Sebanyak 15 proyek yang diungkap jaksa penuntut itu, berada pada  Dinas PUPR, DAP3KB, Dinas BPBD, dan Dinas Perindustrian Kota Bima. Proyek-proyek yang di bawah kendali terdakwa tidak dilakukan sendiri. Melainkan juga ada keterlibatan istrinya, Ellya dan adik iparnya Muhammad Maqdis.

Selain keterlibatan dari pihak keluarga, terungkap juga peran sejumlah pejabat Pemkot Bima. Seperti Muhammad Amin selaku Kepala Dinas PUPR Kota Bima, Iskandar Zulkarnain selaku Kepala Bagian Lembaga Pengadaan Barang dan Jasa Pemkot Bima, Agus Salim selaku Kepala Bagian Layanan Pengadaan Barang dan Jasa Pemkot Bima tahun 2021-2022, dan Farhad yang menjabat sebagai Kabid Cipta Karya pada Dinas PUPR Pemkot Bima. “Jadi Muhammad Maqdis sering melakukan pertemuan dengan Farhad yang merupakan orang kepercayaan terdakwa,” katanya.

Jaksa menyebut, Muhammad Maqdis dan Farhad merupakan ‘wali kota kecil’ untuk membahas dan mengatur proyek-proyek pada dinas Pemkot Bima. Selain dua orang itu, di ‘wali kota kecil’ itu juga masuk namanya Kepala Unit Layanan Teknis Balai Pengujian Material PUPR Kota Bima, Rizal Alfiansyah.

Adapun 15 proyek yang dikendalikan terdakwa melalui istrinya Ellya, yang dikerjakan atau di ploting ke adik iparnya Muhammad Maqdis. Antaranya, pekerjaan pembangunan jalan lingkungan Oi Fo’o II pada Dinas BPBD Kota Bima, dengan nilai kontrak Rp 10,2 miliar menggunakan perusahaan PT Risalah Jaya Kontruksi.
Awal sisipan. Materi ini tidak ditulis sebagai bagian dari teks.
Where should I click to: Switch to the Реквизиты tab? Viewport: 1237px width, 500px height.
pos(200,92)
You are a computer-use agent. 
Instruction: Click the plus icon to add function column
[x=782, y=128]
Pelebaran jalan Ennungga Olo Wedu Bidang Bina Marga Dinas PUPR. “Dengan nilai kontrak Rp 6,7 miliar menggunakan perusahaan PT Risalah Jaya Kontruksi,” katanya.
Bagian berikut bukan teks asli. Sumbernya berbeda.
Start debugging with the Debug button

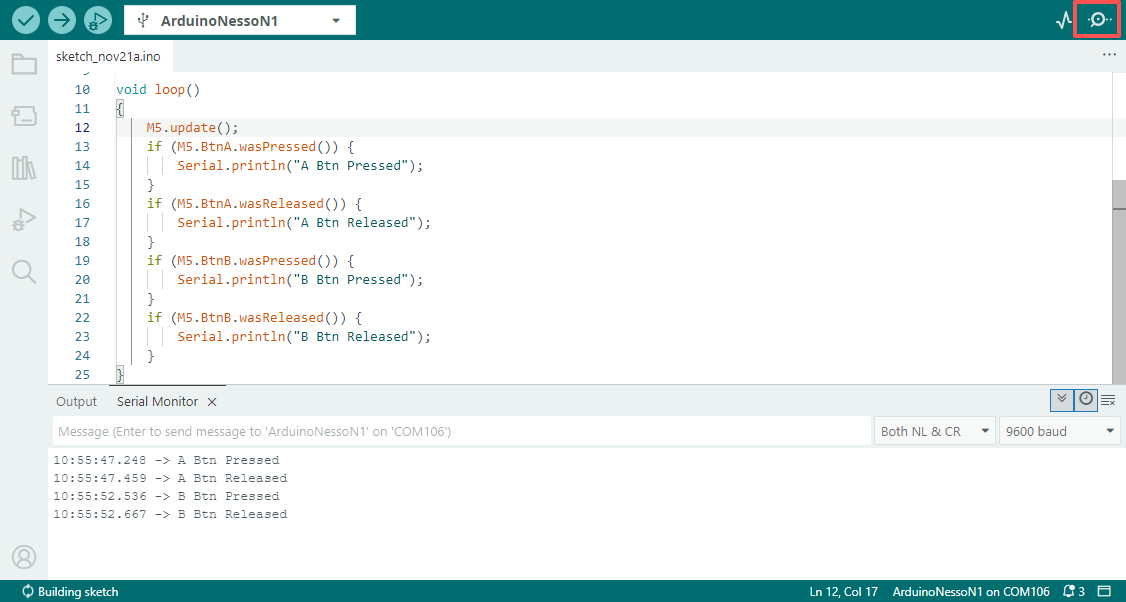coord(98,20)
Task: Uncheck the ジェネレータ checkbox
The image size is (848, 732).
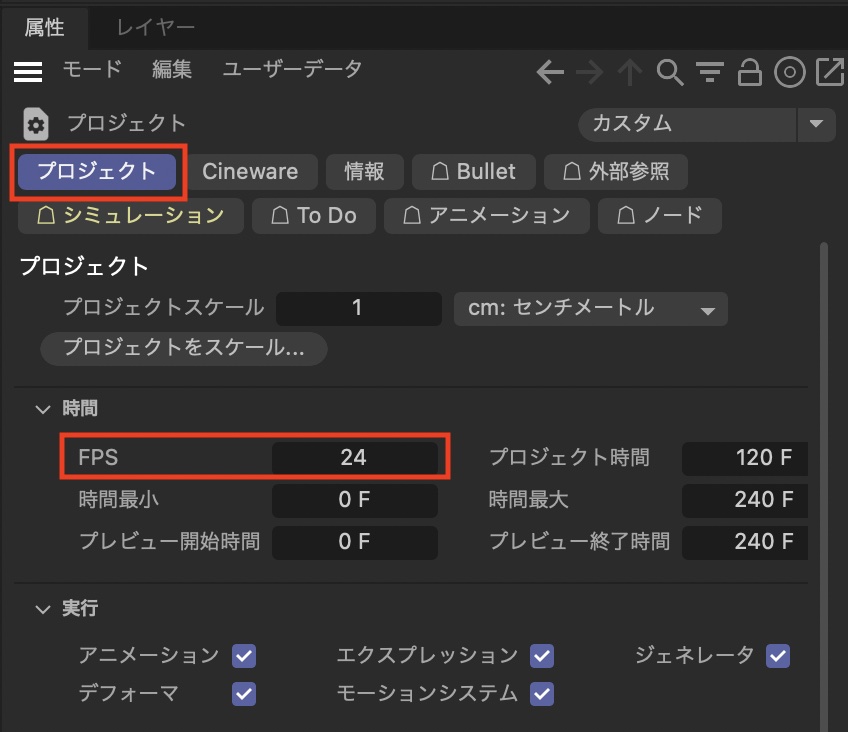Action: pos(777,656)
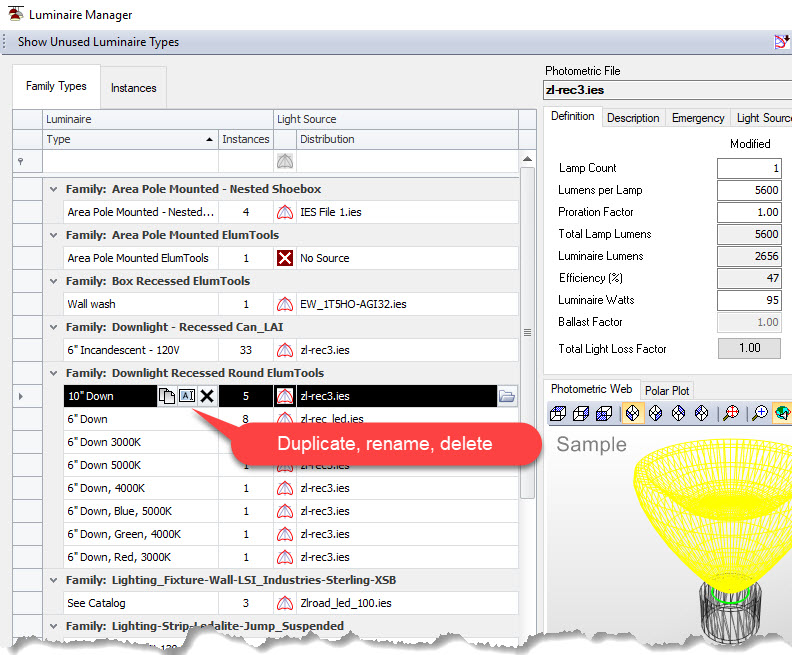Click zoom extents magnifier with red crosshair

pyautogui.click(x=731, y=413)
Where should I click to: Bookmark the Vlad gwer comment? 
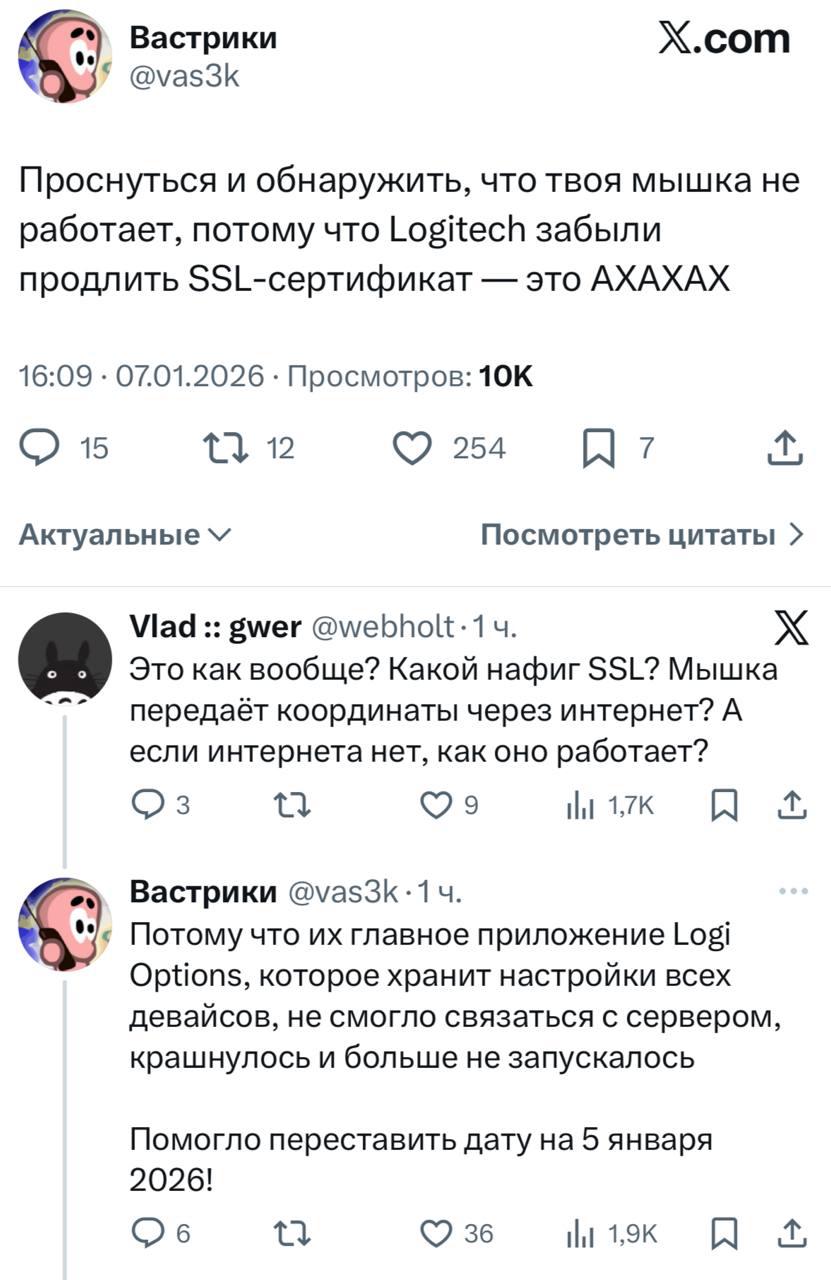coord(724,804)
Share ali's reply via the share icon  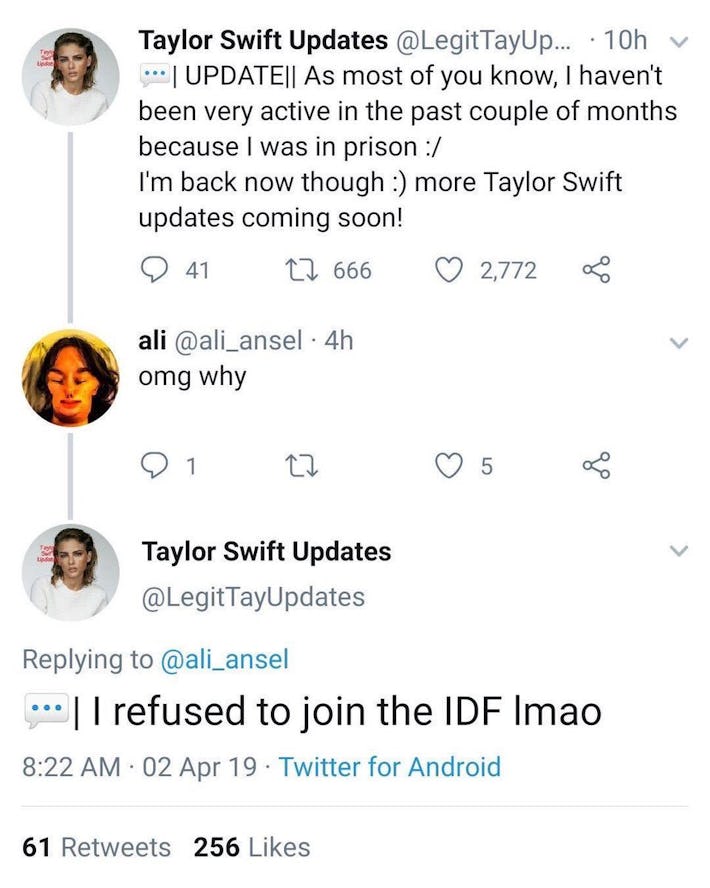596,463
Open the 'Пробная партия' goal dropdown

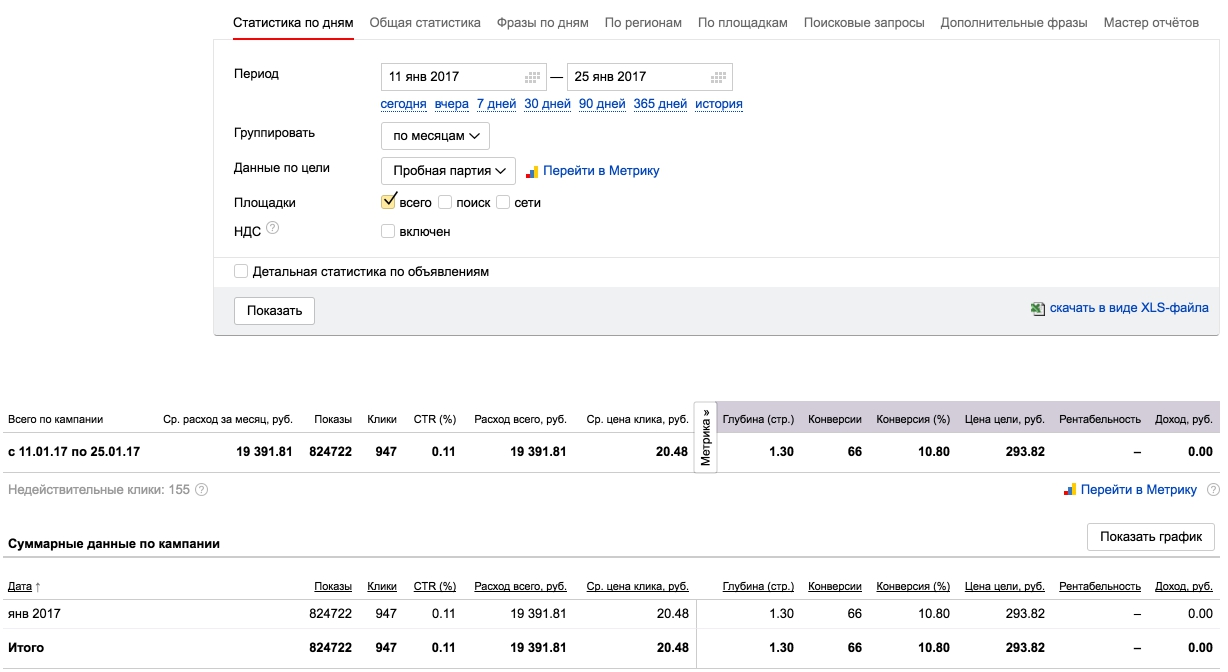tap(448, 171)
Pekerjaan pembangunan jalan lingkungan Oi Fo’o I pada Dinas BPBD Kota Bima dengan nilai kontrak Rp 5,3 miliar menggunakan PT CV Nawi Jaya. “Selanjutnya pengerjaan jalan lingkungan perumahan Jati Baru pada Dinas BPBD Kota Bima dengan nilai kontrak Rp 1,36 miliar menggunakan CV Zhafira Jaya,” bebernya.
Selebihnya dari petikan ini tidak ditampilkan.